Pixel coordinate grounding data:
----

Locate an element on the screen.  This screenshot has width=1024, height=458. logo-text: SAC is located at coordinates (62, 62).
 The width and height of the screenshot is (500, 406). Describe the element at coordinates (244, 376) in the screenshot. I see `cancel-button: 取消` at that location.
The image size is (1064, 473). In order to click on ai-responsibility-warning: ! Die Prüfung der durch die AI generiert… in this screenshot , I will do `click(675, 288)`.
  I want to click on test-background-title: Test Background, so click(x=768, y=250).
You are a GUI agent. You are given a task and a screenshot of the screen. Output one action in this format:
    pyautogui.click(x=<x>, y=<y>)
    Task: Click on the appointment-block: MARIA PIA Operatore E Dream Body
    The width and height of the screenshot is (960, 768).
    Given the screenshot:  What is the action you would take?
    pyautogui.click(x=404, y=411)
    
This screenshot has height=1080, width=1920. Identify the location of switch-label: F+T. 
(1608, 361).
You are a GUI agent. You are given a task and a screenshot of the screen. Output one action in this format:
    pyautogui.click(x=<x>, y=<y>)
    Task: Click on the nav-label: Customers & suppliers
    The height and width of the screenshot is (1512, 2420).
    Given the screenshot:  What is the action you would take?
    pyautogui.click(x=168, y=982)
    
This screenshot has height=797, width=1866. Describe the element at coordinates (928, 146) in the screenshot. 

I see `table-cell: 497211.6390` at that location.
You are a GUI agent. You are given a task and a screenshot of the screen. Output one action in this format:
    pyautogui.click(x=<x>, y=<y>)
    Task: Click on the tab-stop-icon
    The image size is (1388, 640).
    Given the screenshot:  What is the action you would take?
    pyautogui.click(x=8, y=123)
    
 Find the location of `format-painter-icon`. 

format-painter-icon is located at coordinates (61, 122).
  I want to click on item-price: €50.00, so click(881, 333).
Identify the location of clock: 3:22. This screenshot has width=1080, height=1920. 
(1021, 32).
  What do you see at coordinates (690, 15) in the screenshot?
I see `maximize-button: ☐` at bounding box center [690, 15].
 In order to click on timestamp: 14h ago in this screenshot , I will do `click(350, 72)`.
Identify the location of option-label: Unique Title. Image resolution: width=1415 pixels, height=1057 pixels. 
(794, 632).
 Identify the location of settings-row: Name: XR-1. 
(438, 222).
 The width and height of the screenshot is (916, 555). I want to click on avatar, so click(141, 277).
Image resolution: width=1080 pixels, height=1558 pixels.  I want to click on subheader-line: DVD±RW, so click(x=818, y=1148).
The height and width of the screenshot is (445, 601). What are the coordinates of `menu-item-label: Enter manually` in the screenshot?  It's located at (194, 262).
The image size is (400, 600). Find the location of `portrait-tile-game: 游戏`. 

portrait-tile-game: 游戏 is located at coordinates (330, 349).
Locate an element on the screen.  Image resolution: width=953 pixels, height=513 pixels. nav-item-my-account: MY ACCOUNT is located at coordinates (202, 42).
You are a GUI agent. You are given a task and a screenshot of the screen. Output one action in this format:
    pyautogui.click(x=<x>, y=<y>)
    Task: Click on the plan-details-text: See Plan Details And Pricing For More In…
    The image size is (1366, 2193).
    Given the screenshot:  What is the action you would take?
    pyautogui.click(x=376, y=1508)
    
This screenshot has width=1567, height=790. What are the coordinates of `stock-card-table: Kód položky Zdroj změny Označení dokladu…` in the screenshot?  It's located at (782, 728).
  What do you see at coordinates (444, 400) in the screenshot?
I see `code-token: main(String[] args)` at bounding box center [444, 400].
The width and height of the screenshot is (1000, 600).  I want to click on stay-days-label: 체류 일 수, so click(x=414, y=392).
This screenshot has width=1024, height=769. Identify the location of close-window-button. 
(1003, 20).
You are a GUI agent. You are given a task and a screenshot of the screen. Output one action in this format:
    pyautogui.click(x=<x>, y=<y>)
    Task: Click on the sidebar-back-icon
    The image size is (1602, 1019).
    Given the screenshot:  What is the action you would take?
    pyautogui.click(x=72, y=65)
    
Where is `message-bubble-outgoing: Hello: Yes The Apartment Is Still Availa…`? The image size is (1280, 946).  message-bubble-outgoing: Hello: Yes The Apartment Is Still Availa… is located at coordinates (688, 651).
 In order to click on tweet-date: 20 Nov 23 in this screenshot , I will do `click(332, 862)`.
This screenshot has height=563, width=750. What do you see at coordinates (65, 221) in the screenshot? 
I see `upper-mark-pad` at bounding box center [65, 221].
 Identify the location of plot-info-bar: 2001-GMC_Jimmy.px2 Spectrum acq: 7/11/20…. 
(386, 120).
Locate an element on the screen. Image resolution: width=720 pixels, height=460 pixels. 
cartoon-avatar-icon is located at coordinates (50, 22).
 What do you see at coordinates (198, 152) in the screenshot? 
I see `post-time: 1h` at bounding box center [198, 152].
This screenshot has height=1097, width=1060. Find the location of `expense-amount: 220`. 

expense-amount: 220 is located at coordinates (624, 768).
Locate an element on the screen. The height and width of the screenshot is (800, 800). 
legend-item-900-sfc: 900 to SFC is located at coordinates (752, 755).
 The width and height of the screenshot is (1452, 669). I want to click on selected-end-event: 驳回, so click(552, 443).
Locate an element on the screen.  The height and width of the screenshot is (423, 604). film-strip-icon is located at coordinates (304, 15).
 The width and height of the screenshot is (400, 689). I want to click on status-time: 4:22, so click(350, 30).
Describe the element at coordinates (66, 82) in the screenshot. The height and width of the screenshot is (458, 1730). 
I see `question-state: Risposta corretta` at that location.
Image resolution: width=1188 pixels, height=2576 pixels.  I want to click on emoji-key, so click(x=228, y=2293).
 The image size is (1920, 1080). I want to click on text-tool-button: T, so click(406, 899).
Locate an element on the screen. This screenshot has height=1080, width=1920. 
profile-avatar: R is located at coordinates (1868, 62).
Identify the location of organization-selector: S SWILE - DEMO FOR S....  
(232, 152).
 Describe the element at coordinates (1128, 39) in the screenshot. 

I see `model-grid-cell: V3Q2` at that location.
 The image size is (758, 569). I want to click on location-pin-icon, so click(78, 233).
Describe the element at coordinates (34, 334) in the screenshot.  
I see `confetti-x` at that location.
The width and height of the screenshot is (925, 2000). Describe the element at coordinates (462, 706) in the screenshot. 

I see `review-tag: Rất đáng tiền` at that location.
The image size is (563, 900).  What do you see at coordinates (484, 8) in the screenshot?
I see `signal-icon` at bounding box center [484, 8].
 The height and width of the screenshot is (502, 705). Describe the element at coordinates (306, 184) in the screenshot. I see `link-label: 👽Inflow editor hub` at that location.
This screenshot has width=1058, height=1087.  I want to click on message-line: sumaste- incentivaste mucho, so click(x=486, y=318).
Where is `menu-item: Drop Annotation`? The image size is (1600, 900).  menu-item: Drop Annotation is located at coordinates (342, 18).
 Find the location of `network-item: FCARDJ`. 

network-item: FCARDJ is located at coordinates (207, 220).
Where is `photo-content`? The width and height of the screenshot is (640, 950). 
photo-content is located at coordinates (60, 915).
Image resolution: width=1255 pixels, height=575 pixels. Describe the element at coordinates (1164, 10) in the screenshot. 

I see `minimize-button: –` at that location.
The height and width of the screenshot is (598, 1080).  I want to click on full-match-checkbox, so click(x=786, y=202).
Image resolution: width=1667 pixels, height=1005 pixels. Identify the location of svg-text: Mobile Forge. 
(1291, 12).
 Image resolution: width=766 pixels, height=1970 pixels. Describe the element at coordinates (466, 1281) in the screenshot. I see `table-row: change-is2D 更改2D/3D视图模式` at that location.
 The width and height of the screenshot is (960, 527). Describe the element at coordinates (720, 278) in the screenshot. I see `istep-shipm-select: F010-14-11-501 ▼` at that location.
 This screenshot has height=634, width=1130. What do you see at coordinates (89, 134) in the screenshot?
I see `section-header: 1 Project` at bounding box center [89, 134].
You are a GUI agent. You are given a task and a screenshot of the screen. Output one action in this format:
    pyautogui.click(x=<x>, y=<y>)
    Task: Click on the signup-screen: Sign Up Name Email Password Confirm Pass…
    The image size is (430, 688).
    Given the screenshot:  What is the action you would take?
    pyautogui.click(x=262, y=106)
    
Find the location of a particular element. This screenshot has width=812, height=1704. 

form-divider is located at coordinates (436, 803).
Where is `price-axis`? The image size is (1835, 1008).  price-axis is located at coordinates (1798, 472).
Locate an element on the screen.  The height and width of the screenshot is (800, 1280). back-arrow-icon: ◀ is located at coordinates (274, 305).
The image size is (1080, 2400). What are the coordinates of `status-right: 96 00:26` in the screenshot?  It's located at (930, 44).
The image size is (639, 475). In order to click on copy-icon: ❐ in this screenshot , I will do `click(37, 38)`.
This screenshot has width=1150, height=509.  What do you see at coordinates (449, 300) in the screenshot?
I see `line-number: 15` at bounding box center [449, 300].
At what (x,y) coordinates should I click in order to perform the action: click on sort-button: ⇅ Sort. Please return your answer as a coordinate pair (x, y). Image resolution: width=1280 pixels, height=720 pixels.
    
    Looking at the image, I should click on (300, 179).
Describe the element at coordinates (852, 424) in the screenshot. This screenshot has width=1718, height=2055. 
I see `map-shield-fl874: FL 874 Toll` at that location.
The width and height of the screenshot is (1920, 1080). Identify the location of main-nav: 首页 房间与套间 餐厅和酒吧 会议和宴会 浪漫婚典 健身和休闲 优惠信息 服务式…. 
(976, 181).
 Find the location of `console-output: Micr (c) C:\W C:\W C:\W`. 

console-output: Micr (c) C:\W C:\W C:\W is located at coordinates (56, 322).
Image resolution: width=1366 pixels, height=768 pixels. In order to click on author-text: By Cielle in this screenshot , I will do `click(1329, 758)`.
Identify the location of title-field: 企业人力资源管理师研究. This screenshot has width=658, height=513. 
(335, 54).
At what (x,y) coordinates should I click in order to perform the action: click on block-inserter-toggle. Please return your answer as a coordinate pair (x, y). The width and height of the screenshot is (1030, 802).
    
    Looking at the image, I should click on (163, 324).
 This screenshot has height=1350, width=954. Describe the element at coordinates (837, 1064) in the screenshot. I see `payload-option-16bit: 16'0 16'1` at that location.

----

Copy out the data verbatim, starting at the very beginning and ending with the line that contains "(1608, 361).".

### Exercise result
Locate an element on the screen.  This screenshot has width=1024, height=458. logo-text: SAC is located at coordinates (62, 62).
 The width and height of the screenshot is (500, 406). Describe the element at coordinates (244, 376) in the screenshot. I see `cancel-button: 取消` at that location.
The image size is (1064, 473). In order to click on ai-responsibility-warning: ! Die Prüfung der durch die AI generiert… in this screenshot , I will do `click(675, 288)`.
  I want to click on test-background-title: Test Background, so click(x=768, y=250).
You are a GUI agent. You are given a task and a screenshot of the screen. Output one action in this format:
    pyautogui.click(x=<x>, y=<y>)
    Task: Click on the appointment-block: MARIA PIA Operatore E Dream Body
    The width and height of the screenshot is (960, 768).
    Given the screenshot:  What is the action you would take?
    pyautogui.click(x=404, y=411)
    
This screenshot has height=1080, width=1920. Identify the location of switch-label: F+T. 
(1608, 361).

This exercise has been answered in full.